Single by Rod Wave

from the album SoulFly
- Released: March 23, 2021
- Length: 2:40
- Label: Alamo
- Songwriters: Rodarius Green; Eric Foley Jr.; Jaylon Howard; Jaidyn Hullum;
- Producers: Jai Beats; Saucii; Eighty8;

Rod Wave singles chronology
| "Street Runner" (2021) | "Tombstone" (2021) | "Richer" (2021) |

Music video
- "Tombstone" on YouTube

= Tombstone (Rod Wave song) =

2021 single by Rod Wave

"Tombstone" is a song by American rapper Rod Wave, released on March 23, 2021 as the second single from his third studio album SoulFly (2021). It was produced by Jai Beats, Saucii and Eighty8. The song features Rod Wave rap-singing and reflecting on his rise to fame, his upbringing, and his desire to be remembered as authentic. It is his highest-charting single, peaking at number 11 on the Billboard Hot 100.

==Background==
Rod Wave first previewed the song on Instagram Live in November 2020.

==Composition==
The song is about Rod Wave's rise to fame and life growing up, as well as the consequences of street life. In the chorus, Rod Wave sings about "'lames' that constantly keep his name in their mouths" and his wish to be remembered as one of the "realest" rappers after his death: "And fuck these niggas 'cause they lame / Since they love saying my name / Make sure you write the truest in the motherfucking game / On my tombstone when they bury me / By the river, they will carry me / Finally, I'll be resting in peace".

==Music video==
The music video was released alongside the single, directed by Reel Goats. It finds Rod Wave alone on a snowy mountain sing-rapping, switching to scenes of a child resembling a younger version of himself, who has a "tumultuous home life" while "still facing systemic issues". The boy watches TV while his father is asleep and his mother at work. Another visual shows him at a "tense dinner" when his father gets abusive. Later, he is seen walking down a "sunny sidewalk", unaware that police have pulled up behind him. The kid gets shot and killed by the police, and it is revealed that he was deaf when he communicates his love for his mother in sign language.

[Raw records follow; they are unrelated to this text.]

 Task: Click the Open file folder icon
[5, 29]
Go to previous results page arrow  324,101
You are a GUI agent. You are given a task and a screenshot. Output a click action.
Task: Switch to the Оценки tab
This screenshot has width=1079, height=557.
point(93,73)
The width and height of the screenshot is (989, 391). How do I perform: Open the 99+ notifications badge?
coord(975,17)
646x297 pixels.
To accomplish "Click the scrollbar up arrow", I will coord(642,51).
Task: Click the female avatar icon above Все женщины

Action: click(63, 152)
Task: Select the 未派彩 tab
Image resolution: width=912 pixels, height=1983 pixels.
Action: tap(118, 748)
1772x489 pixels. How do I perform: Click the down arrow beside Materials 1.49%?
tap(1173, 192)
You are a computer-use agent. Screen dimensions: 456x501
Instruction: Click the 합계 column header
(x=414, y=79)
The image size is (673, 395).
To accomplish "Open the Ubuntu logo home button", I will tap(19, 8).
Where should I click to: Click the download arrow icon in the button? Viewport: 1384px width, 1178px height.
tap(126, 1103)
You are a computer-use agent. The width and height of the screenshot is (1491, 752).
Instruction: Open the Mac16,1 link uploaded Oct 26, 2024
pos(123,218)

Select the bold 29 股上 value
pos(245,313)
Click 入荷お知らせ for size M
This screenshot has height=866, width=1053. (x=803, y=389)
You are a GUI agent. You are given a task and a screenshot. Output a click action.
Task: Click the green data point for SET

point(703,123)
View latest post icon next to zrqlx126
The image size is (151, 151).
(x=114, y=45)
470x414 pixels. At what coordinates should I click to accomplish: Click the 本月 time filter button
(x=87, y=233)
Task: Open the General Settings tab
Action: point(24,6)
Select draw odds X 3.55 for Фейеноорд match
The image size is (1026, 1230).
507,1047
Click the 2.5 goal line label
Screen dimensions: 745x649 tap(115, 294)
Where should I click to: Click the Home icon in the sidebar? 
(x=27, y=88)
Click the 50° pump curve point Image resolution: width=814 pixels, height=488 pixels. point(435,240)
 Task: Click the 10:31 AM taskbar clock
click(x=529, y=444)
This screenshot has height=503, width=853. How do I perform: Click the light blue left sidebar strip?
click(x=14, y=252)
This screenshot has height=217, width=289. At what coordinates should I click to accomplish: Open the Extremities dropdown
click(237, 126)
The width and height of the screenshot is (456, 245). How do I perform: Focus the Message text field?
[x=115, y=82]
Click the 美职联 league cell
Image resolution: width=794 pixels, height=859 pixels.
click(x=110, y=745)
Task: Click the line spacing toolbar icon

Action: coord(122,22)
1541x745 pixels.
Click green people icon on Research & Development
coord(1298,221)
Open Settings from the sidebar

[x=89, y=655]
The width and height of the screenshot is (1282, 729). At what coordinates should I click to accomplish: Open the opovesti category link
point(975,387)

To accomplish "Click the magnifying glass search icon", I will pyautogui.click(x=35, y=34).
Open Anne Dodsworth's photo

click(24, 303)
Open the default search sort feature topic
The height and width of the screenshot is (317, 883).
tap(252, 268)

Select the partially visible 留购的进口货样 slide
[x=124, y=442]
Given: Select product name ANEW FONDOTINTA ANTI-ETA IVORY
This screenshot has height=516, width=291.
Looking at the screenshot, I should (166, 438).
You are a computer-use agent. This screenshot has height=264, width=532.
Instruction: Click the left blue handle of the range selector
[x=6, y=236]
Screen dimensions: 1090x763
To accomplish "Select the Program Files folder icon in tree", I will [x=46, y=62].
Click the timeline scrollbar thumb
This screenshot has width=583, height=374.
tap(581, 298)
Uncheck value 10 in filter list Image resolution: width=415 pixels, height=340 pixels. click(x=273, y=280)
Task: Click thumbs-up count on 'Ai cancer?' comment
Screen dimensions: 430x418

The video ends with the kid's father, in a white tunic, laying him down to rest at a riverside, while CGI vines encircle him.

==Live performances==
Rod Wave performed the song for The Tonight Show Starring Jimmy Fallon, with a trio of singers and a pianist while on the porch alongside a body of water. The video was filmed in Florida.

==Charts==
===Weekly charts===

Weekly chart performance for "Tombstone"
| Chart (2021) | Peak position |
|---|---|
| Global 200 (Billboard) | 26 |
| New Zealand Hot Singles (RMNZ) | 31 |
| US Billboard Hot 100 | 11 |
| US Hot R&B/Hip-Hop Songs (Billboard) | 5 |
| US Rhythmic Airplay (Billboard) | 21 |

===Year-end charts===

Year-end chart performance for "Tombstone"
| Chart (2021) | Position |
|---|---|
| US Billboard Hot 100 | 98 |
| US Hot R&B/Hip-Hop Songs (Billboard) | 38 |

==Certifications==

Certifications for "Tombstone"
| Region | Certification | Certified units/sales |
| United States (RIAA) | 3× Platinum | 3,000,000^{‡} |
^{‡} Sales+streaming figures based on certification alone.